The photographs are vibrant and catchy, bordering on food porn.
The sidebars feature the calorie counts for these meals in addition to the large price tags. The nutritional information graphs are useful for Bittman’s response to existing critics of the ‘cooking at home is better’ movement who have tried to argue that though fast food may be more expensive on a per meal basis, it is actually cheaper on a per calorie basis because fast food is so calorie dense (if a bit too heavily reliant on nutritionally vacuous fats and sugars). Bittman uses the nutritional information graphs to refute this claim and I applaud the graphic designer for including the rebuff of the critics in the graphic. It would have been easy enough to simply run the photos of the meals with their price tags.
What needs work
The photos take up too much space. This almost looks like an advertisement for McDonald’s, chicken, and beans.

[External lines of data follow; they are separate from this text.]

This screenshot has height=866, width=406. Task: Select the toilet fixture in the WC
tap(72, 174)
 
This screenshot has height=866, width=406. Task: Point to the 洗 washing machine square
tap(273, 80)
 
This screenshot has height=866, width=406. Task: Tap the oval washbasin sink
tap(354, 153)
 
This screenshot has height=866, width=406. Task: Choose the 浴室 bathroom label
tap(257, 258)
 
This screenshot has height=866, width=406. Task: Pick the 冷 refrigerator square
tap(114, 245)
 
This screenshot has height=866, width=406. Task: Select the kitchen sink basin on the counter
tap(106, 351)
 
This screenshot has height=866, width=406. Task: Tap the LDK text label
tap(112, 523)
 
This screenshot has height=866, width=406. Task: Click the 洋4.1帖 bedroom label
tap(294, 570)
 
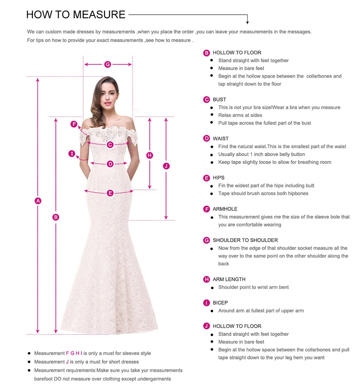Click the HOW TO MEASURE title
pos(76,15)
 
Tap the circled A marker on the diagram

The nutritional information bar graphs are potentially confusing. They do not measure absolutes so much as they show how each of the home-cooked meals stack up against McDonald’s. Since people are not used to thinking of their meals in comparison to what they would have eaten had they eaten at McDonald’s, I’m not sure the comparative nutritional graphs work as well as one graph that used absolute data and had all three meals on it. I am almost positive the graphic designer probably tried making just exactly that graph – if they are out there reading this I invite them to send me what that looked like to prove that my hunch to use a unified graph on this one would have been ugly, confusing, or just plain wrong.
References
Bittman, Mark. (24 September 2011) Is Junk Food Really Cheaper? New York Times, Sunday Review. Op-ed column.
Bittman, Mark. (20 September 2011) Cooking Solves Everything: How Time in the Kitchen Can Save Your Health, Your Budget, and Even the Planet [e-book] published by Byliner.